---------- TEXT BLOCK ----------

Kemal was born in Tekirdağ to an Albanian mother Fatma Zehra and father Yenișehirli Mustafa Asım in the Ottoman Empire. He was influenced by the growing national sentiment of his day, and published a politically controversial newspaper. When the government cracked down on the newspaper he fled to Western Europe and worked there as a translator. When he returned, his most famous work, "Vatan Yahut Silistre", was staged at the Gedikpașa Theatre in Istanbul on April 1, 1873. The play promoted nationalism and liberalism, and was considered dangerous by the Ottoman government. Immediately afterward, on April 9, 1873, he was sent into exile by the Ottoman Sultan and imprisoned in Cyprus. He was pardoned by Murat V on June 3, 1876, and returned to Istanbul (Constantinople) on June 29, 1876. He later became the governor of Sakız (now Chios, Greece), where he died in 1888. He was laid to rest in Bolayır, Çanakkale Province on the Gallipoli Peninsula.
Some of his most famous works are "Rüya", "Zavallı Çocuk", "Kerbela", "Akif Bey", "Gülnihal", "İntibah" and "Emir Nevruz". Some were published with pseudonyms, and others were published anonymously.
In 1867, he published an article in which he ascribed the Muslim world's inferiority to the West to its norms for relations between the sexes: "The reason for backwardness is the way we treat our women, treating them only as suitable for producing children and nothing else."
Kemal's patriotic writings became a source of inspiration for Mustafa Kemal Atatürk, the leader of the Turkish nationalist movement and the founder of the Republic of Turkey.

---------- DATA SEGMENT ----------

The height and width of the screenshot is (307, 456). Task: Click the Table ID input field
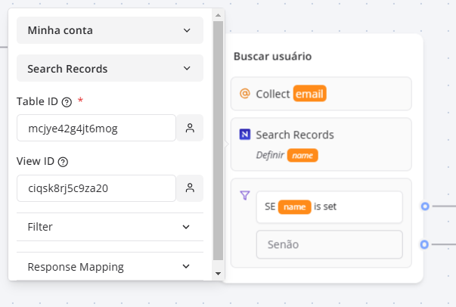[x=96, y=129]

----------

• STATED TASK
Rewrite everything in the passage about Kemal from "Some of his" down to "were published anonymously.", changing "pseudonyms" to "pen names".

• RESULT OF THIS EXERCISE
Some of his most famous works are "Rüya", "Zavallı Çocuk", "Kerbela", "Akif Bey", "Gülnihal", "İntibah" and "Emir Nevruz". Some were published with pen names, and others were published anonymously.